The truth about describing yourself is that you cannot truly describe who you are until you have faced or passed certain obstacles or challenges. Most time we feel we’ve had or seen it all until circumstances hit you. Then you realize that things are not usually the way it seems.

I have always wanted to have an international experience in my professional field. Getting the opportunity to be an Atlas Corps Fellow was a dream come true. Little did I know that in all that excitement, I had to prepare mentally and physically for the trip.

The week I left my country, was the most stressful week after law school experience. Since I was leaving for the program, I was involved with different activities at the same time in order to set everything in place. I was at work virtually daily handling over my official responsibilities to the person who will take over my role. My supervisor at the postgraduate school insisted that I must round up my research work before leaving the country.

As a result of the last-minute assignments, packing for the trip was done a night before my departure. At this time, I was already stressed and worn out. I couldn’t get enough sleep before my departure – that was the beginning of my nightmare. This affected my overall being – both mentally and physically especially my appearance. I flew a direct flight to the US, woke up at a point during the flight shivering, confused, and restless. It took the cabin crew some effort to calm me down. 

The excitement of getting to the US vanished when it dawned on me that I was far from home; leaving families, friends, acquaintances, and job. During the Orientation week, I felt the information was too much for my already “tired” body. How can one learn with the recent state of mind? Although I was present in the room during the orientation discussing, chatting and smiling with new friends, I could not fully comprehend what was going around me. At the end of the orientation week, I began to search for a counselor to speak to. I concluded that every other fellow was doing fine except me. As such, I needed help because I was losing my mind. The truth is that I was lost!

My worst nightmares were during the night at the hostel. At a point, I started praying for the night not to come. During the daytime, all I wanted to do was sleep. However, when everyone is sleeping at night, I am either up moving from one floor to another or moving in and out of the building to get fresh air. I felt I was been caged that my movement was being restricted. At a point, all I wanted to do was go back to my country that this was not a place for me. I was told later that I was suffering from culture shock and jet lag. There is no way I could truly describe the struggle I went through!

There were other experiences or issues that were remarkable. Coming from a country that consumes spicy dishes, food became a struggle. I skipped most of the food served because they were not spicy enough for my taste bud. There were also times I tried to figure out the right route around metro stations. I cannot remember the many times that I have gotten lost. And the weather? I am still trying to adjust to the cold weather.

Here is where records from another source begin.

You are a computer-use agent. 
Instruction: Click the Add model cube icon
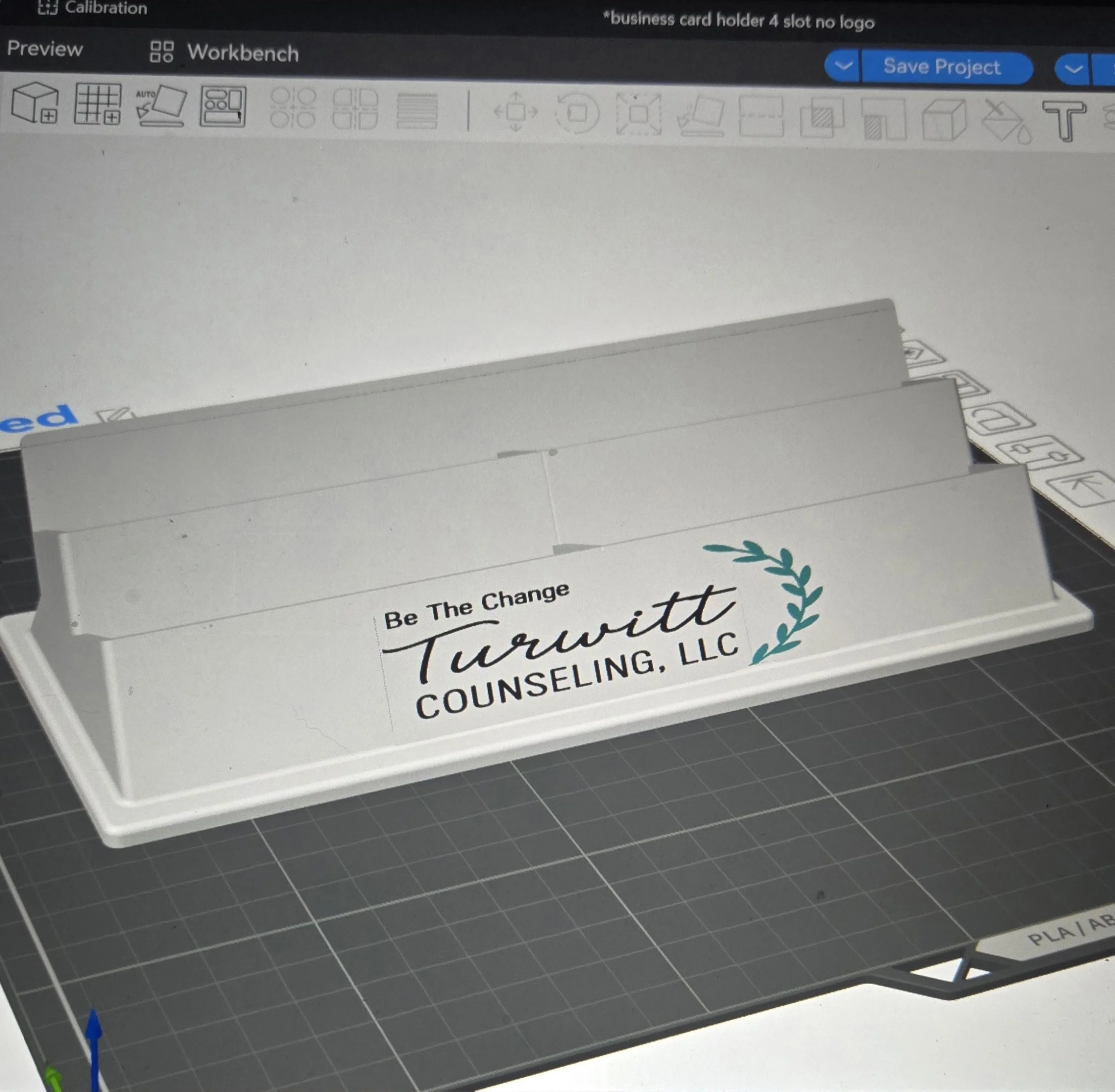pos(35,102)
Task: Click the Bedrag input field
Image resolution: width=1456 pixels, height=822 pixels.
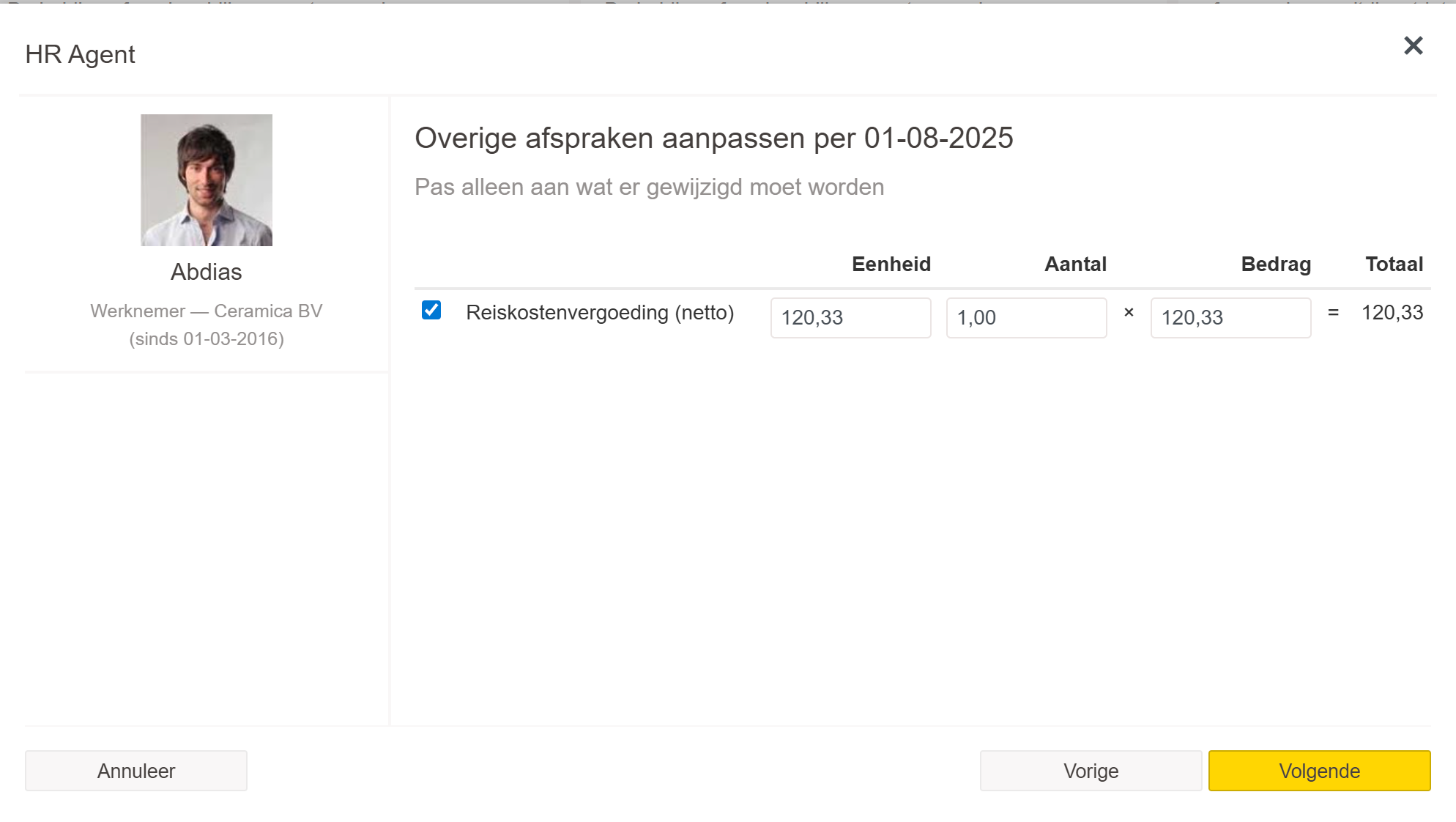Action: tap(1230, 318)
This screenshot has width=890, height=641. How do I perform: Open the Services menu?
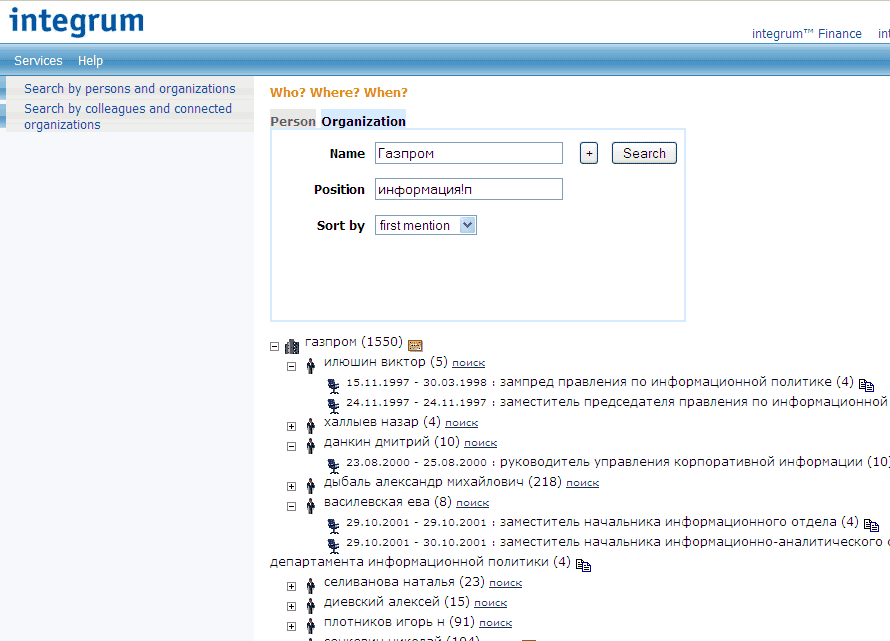38,61
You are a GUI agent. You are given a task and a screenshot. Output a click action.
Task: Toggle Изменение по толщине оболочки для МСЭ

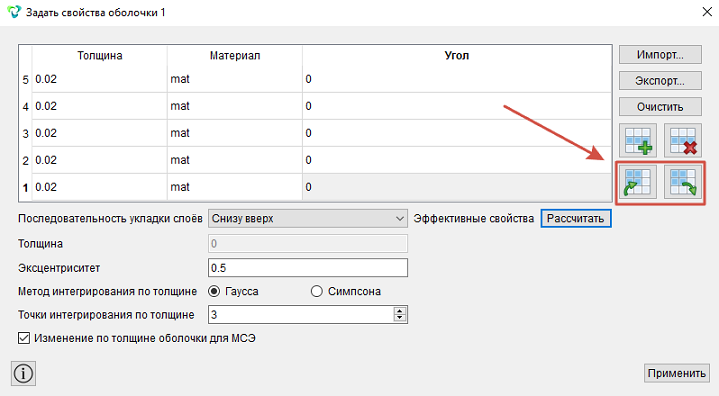24,338
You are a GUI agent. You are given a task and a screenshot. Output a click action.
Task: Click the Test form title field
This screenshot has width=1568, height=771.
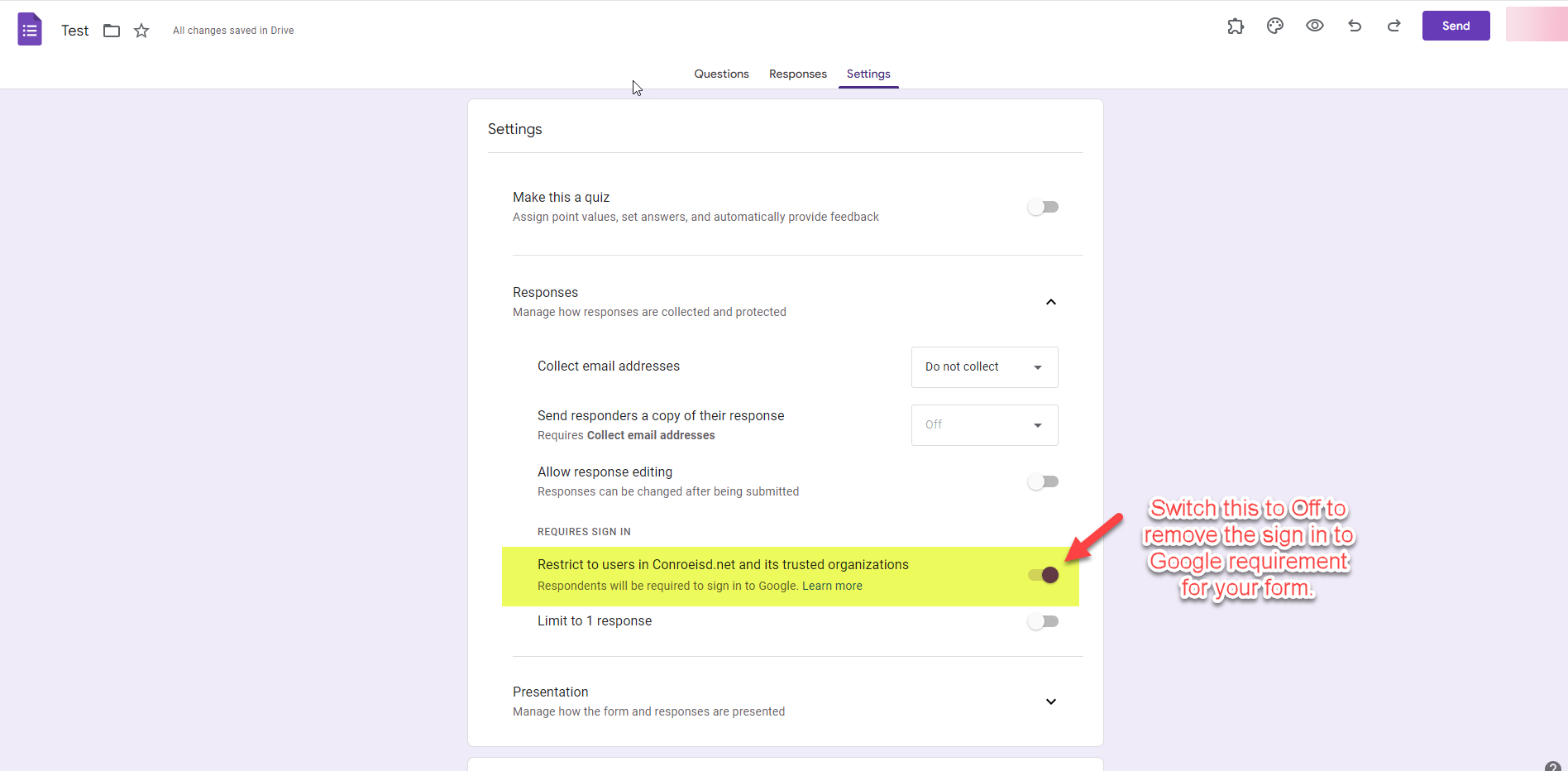tap(74, 31)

However, I was more settled during the Global Leadership Immersion. The discussions about adapting to the new environment, meeting other fellows and the realization that what I was going through was a normal experience made a difference for me. Moving to Atlas Corps housing with other fellows was also helpful. I can cook with the spices that I want – I cannot describe the joy that filled my heart the first day I cooked. My sleeping pattern has also started adjusting.

So, what have I learned from this experience? I have come to realize that sometimes growth occurs only when you passed through certain obstacles or challenges. The way you handle these challenges is what really matters. In addition, the way people adapt to a new environment or react to challenges differs, find out what works for you and stick to it.